## Begin EXTRACTED RECORDS

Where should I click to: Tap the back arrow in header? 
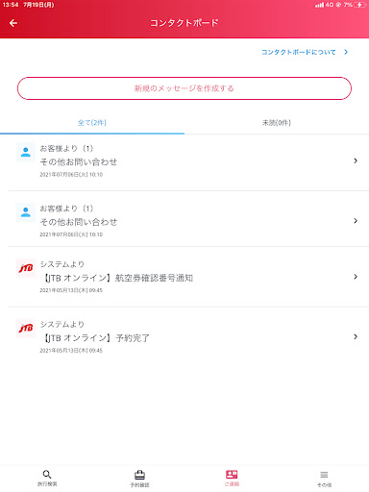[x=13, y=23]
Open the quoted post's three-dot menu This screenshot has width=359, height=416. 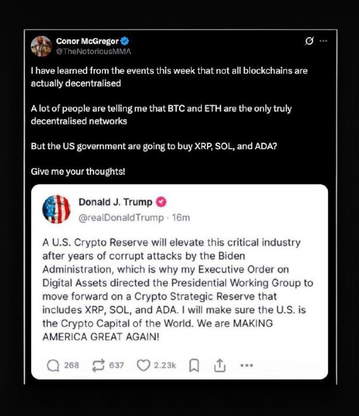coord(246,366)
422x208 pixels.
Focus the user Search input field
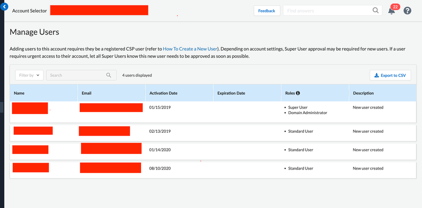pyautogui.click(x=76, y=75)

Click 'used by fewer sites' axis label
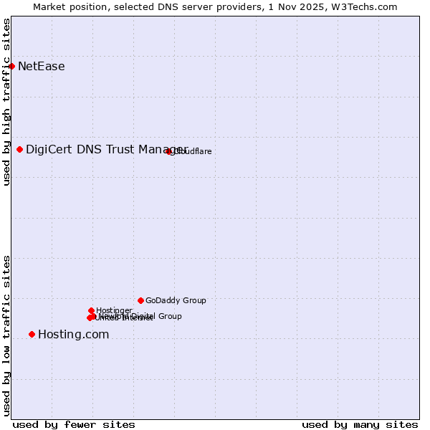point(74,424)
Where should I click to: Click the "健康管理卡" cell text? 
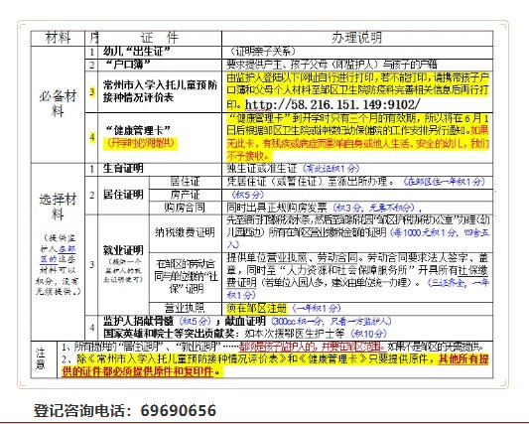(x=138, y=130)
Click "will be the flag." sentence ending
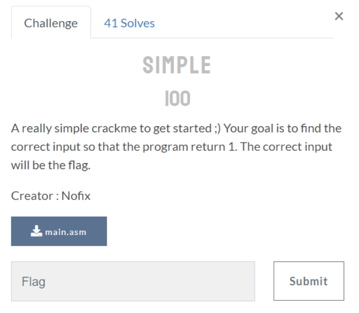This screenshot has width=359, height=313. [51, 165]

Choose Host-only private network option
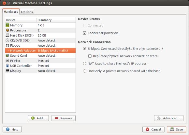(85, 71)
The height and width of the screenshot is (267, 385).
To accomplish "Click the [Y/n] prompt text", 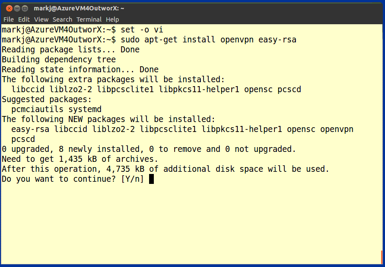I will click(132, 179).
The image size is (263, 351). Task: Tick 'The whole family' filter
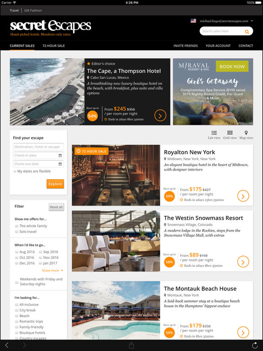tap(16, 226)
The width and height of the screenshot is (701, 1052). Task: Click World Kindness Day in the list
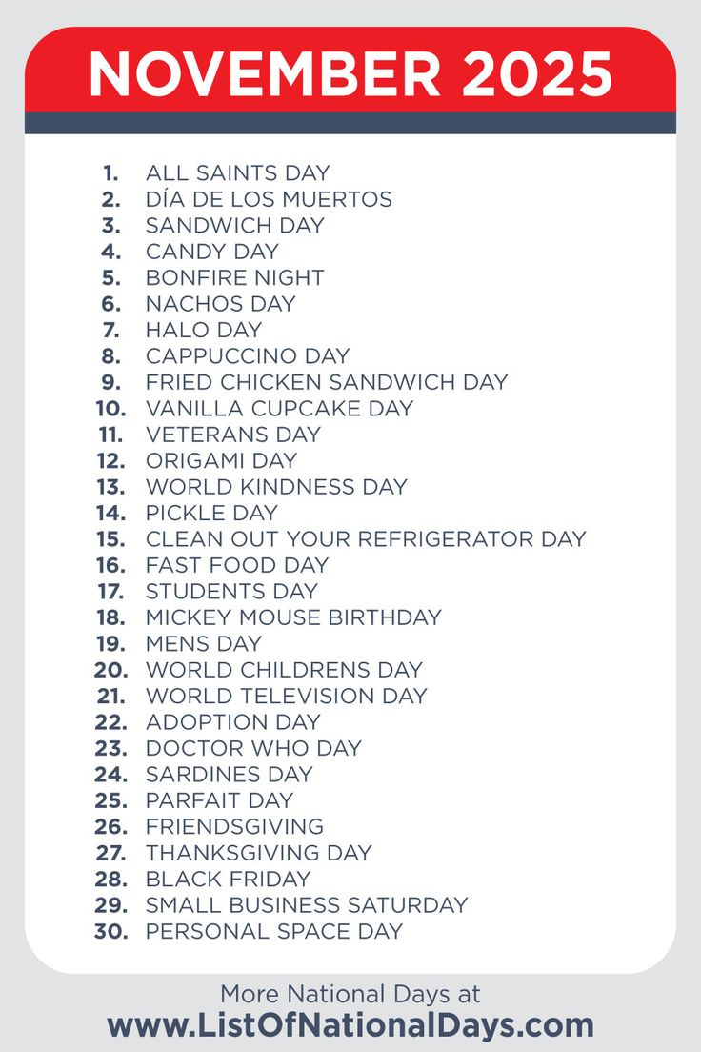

## End EXTRACTED RECORDS

**WRITTEN TASK:** Count the lines in the items above that contain the string "should", treating uppercase and lowercase as different. Reply with the number alone.

**EXERCISE SOLUTION:** 2